Their own special class refers to the quality under the hood, Sun's have
been very solid for quite some time. They actually properly test their
BIOS's and components. I like Sun's, I just can't afford them for the sorts
of deployments I've done. When you're installing 1000 machines, it's often
cheaper and in some ways more reliable to install inexpensive hardware and
hire some poor beggar to actually learn their ins and outs and do deep
support for them, in-house.
> Might happen, but why bother, open support call, let the vendor
> upgrade them, at least they installed the buggy bios in the first
> place and will take care of console settings.
Umm. I was the guy answering the tech support call, or the guy who had to
make the tech support call, and find that various vendors had changed
components without notifying us. Having to test motherboards with alpha or
beta BIOS updates to address such issues is.... pretty painful when the
systems are not quite what you originally ordered or what you originally
tested with before buying the machines.
>> Yes, it should. But if you believe that all motherboard vendors can be
>> relied on to conserve such features reliably across BIOS versions or
>> across
>> minor revisions of the motherboard which your server or desktop vendor
>> may
>> not even tell you has been altered, I think you're in for a harsh
>> surprise.
>
> No problems if you restrict vendors to the lowest possible. Sure
> a zoo might give you some headache. As this thread...
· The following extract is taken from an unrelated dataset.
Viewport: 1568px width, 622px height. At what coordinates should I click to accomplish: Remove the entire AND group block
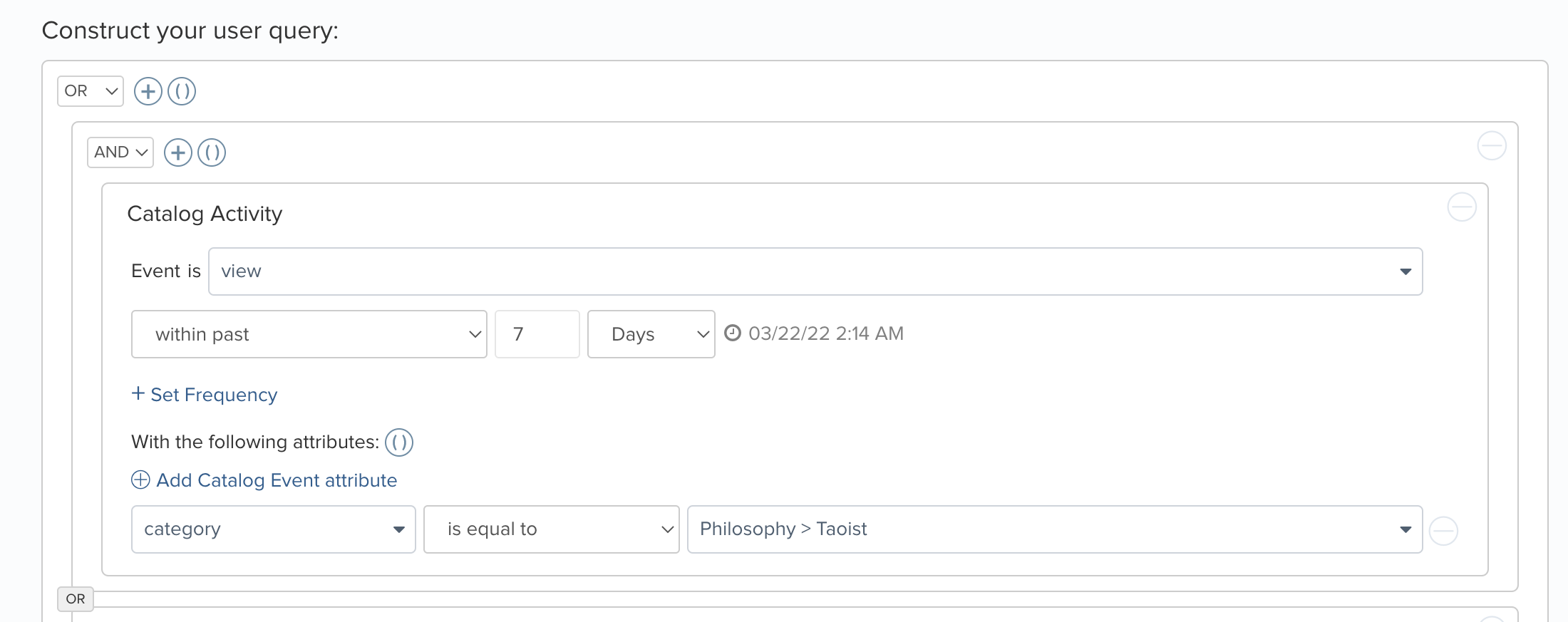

Hmm. You mean fewest number of vendors? I've seen such issues with even
large, reputable suppliers, and had it happen with one of the best known and
reputable venors in the business. Hardware changes, not the BIOS failures:
it led to a large amount of upset in a big contract, ameliorated by the fact
that my kernel updates to support lots of newer hardware was actually due to
be installed the next week. I have a serious rant or two about what our
kernel people were doing to the source trees, but it wasn't the first time
they'd failed to merge changes from one source tree or another back to the
original code line and seriously, seriously broken things.